▸ 読解文:
────────────────

PLS 膝関節後外側支持機構損傷(ひざかんせつこうがいそくしじきこう)

(1)病態

 PLSは、LCL外側側副靱帯、膝窩筋腱と膝窩腓骨靱帯で構成されています。PLSは、主に膝の外側の安定性、外旋安定性に寄与している重要な靱帯と腱の複合体です。

 PLS損傷は、膝の靱帯損傷では少ない症例ですが、交通事故に代表される高エネルギー外傷では、複合靱帯損傷の形態で発症しています。

 単独損傷は少なく、特に、後十字靱帯損傷、膝関節の脱臼を合併したときは、膝窩動脈損傷、腓骨神経断裂などの血管・神経損傷が危惧され、重症例となります。
 
(2)症状

 急性期のPLS損傷は、膝外側部に圧痛を認め、広範な腫れと皮下血腫を認めます。PCL損傷、半月板損傷を合併しているときは、関節内血腫を伴います。

────────────────

▸ 演習データ:

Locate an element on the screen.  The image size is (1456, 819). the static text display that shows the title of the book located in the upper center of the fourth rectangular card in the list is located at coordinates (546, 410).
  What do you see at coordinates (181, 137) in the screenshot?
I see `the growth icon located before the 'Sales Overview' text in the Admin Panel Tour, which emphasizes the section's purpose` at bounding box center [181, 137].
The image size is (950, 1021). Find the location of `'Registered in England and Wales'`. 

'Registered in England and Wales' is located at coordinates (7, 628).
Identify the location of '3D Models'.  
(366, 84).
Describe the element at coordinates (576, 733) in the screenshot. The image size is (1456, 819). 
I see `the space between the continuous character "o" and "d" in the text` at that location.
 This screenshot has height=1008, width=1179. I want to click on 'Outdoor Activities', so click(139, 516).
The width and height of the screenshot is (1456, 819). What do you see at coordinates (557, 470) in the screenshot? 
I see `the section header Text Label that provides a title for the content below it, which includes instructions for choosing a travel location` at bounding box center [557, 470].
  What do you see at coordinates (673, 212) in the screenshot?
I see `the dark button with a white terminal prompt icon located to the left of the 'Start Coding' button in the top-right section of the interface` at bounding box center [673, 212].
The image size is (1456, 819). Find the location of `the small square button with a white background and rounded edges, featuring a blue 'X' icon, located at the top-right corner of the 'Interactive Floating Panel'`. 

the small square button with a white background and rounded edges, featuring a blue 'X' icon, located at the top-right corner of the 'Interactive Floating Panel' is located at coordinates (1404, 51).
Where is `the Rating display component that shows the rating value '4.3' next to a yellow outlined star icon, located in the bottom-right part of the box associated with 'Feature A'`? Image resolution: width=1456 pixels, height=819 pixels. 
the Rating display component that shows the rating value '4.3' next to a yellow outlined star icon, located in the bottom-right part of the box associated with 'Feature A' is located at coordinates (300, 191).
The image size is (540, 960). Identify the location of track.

────────────────

▸ 課題一覧:
A. 本文によると、PLS損傷に後十字靱帯損傷や膝関節の脱臼が合併すると重症例となるのはなぜか。1～3文で説明せよ。
B. 本文から、「PLS 膝関節後外側支持機構損傷(ひざかんせつこうがいそくしじきこう)」から「危惧され、重症例となります。」までを、両端を含めてそのまま抜き出せ。
記録は本文とは関係がない。

▸ 解答:
A. 膝窩動脈損傷や腓骨神経断裂などの血管・神経損傷が危惧されるためである。

B.
PLS 膝関節後外側支持機構損傷(ひざかんせつこうがいそくしじきこう)

(1)病態

 PLSは、LCL外側側副靱帯、膝窩筋腱と膝窩腓骨靱帯で構成されています。PLSは、主に膝の外側の安定性、外旋安定性に寄与している重要な靱帯と腱の複合体です。

 PLS損傷は、膝の靱帯損傷では少ない症例ですが、交通事故に代表される高エネルギー外傷では、複合靱帯損傷の形態で発症しています。

 単独損傷は少なく、特に、後十字靱帯損傷、膝関節の脱臼を合併したときは、膝窩動脈損傷、腓骨神経断裂などの血管・神経損傷が危惧され、重症例となります。